Saved data entries
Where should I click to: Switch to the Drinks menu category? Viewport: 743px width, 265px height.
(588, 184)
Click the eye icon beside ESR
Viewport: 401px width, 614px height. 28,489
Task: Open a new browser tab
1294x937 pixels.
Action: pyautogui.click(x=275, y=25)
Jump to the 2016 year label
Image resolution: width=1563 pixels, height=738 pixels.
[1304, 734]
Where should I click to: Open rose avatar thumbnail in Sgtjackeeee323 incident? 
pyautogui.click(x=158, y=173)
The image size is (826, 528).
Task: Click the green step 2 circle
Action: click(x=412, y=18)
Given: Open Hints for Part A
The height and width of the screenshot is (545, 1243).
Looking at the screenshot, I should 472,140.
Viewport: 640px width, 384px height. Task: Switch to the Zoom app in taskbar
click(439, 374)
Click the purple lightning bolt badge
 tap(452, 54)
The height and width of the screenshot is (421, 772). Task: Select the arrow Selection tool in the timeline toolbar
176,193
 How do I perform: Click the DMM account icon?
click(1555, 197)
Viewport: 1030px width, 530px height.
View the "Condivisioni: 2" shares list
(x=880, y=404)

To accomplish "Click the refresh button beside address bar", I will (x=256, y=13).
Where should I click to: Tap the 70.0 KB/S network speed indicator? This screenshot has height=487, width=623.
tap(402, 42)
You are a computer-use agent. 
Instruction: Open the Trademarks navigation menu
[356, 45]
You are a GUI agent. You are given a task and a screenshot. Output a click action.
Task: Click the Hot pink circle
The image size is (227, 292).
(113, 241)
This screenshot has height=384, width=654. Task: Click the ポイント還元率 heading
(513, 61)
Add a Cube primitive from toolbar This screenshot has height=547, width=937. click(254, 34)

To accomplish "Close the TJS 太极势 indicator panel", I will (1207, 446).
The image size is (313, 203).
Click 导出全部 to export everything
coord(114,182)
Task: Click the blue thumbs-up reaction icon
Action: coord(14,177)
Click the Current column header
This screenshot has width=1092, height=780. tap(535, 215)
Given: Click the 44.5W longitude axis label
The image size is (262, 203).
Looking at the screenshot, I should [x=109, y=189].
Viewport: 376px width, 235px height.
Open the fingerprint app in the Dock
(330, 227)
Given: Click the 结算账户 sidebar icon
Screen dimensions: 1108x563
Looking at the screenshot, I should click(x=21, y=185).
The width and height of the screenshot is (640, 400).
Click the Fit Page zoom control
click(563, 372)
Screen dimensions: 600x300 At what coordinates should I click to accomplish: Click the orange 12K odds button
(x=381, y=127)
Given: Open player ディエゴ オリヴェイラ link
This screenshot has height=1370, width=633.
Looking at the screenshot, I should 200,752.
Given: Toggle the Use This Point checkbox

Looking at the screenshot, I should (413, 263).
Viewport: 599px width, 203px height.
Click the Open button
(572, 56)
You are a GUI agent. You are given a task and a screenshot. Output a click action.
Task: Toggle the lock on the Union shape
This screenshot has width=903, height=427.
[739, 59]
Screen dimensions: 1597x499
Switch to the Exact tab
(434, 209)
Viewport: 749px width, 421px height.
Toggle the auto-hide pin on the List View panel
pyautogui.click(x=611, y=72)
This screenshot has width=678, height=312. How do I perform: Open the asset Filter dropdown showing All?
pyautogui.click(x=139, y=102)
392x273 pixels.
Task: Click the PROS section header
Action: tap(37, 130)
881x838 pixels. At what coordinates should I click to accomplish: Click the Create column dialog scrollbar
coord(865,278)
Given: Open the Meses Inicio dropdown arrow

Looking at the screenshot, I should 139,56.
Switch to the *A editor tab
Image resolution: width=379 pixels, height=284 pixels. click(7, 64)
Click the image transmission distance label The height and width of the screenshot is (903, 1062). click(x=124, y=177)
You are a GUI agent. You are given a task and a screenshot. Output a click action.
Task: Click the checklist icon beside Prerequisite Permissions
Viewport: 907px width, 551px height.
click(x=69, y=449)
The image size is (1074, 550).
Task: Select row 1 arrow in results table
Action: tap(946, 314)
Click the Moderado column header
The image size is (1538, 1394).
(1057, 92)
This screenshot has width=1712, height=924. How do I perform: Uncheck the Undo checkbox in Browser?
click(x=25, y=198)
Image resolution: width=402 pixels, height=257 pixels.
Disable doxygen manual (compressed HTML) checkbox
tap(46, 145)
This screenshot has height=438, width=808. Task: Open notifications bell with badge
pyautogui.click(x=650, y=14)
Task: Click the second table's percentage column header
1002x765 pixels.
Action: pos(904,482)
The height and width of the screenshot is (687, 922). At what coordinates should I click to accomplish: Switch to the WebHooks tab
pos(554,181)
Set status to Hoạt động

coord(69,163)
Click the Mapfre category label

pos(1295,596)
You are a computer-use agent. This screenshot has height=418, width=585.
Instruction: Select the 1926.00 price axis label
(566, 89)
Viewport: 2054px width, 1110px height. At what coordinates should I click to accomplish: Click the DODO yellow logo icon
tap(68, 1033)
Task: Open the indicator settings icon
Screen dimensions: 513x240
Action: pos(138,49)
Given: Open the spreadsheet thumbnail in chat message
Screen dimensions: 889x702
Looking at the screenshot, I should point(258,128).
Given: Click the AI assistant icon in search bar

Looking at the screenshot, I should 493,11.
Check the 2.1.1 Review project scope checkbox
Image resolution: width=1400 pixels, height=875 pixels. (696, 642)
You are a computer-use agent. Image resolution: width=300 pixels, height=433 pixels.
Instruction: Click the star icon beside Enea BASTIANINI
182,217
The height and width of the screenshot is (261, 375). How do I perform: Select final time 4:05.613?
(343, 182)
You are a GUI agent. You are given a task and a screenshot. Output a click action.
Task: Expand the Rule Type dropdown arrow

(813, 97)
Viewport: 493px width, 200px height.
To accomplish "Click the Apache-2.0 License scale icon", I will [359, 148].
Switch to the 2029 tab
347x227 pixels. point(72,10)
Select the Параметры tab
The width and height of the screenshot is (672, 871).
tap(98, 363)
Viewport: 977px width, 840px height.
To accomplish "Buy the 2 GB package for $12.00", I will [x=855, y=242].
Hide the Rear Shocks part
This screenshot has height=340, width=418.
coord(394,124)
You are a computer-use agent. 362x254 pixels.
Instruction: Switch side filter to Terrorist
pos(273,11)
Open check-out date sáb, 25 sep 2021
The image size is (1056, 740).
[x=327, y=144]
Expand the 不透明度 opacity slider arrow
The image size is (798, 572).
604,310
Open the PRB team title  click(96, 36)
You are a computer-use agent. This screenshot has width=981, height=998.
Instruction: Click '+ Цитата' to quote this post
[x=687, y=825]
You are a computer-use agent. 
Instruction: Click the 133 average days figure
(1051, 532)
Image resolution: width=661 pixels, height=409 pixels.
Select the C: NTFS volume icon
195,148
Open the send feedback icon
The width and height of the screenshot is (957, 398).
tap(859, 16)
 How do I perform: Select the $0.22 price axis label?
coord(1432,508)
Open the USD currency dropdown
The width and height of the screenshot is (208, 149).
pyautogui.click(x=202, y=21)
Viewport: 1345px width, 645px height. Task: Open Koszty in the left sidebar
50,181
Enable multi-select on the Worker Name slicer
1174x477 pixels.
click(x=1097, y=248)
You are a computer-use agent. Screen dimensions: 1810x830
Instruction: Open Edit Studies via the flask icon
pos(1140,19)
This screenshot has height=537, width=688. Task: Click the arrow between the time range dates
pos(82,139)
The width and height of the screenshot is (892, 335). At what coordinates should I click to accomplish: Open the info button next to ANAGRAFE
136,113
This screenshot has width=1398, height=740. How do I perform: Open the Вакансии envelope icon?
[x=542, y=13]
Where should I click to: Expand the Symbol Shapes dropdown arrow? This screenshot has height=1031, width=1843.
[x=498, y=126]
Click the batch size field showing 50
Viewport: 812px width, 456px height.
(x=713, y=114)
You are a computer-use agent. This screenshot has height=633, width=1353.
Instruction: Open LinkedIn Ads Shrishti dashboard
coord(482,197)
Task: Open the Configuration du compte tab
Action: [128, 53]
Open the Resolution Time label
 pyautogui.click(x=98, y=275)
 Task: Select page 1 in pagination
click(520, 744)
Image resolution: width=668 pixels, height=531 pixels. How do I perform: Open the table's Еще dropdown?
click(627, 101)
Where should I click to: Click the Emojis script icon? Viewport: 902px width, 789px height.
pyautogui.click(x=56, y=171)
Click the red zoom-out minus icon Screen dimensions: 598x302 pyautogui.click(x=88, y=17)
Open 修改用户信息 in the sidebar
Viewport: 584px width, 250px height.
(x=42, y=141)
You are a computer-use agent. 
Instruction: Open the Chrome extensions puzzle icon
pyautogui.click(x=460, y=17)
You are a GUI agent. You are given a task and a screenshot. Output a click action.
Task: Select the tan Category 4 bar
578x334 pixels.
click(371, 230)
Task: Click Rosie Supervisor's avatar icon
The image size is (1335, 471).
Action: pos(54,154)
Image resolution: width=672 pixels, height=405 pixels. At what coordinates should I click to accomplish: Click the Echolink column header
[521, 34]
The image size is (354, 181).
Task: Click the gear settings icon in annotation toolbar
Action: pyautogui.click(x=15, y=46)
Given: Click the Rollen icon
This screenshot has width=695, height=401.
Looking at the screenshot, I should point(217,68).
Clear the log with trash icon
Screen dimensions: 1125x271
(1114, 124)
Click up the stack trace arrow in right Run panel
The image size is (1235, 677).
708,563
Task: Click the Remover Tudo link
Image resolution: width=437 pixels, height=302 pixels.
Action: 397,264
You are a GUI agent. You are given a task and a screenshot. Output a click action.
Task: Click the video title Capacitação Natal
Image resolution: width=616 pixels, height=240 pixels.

=== WHAT IS BEING ASKED ===
Please find, in the entries above, every line where "computer" occurs, and copy it.

=== RESPONSE BOX ===
You are a computer-use agent. 
You are a computer-use agent. This screenshot has height=418, width=585.
You are a computer-use agent. Image resolution: width=300 pixels, height=433 pixels.
You are a computer-use agent. 362x254 pixels.
You are a computer-use agent. This screenshot has width=981, height=998.
You are a computer-use agent. 
You are a computer-use agent. Screen dimensions: 1810x830
You are a computer-use agent. This screenshot has height=633, width=1353.
You are a computer-use agent. 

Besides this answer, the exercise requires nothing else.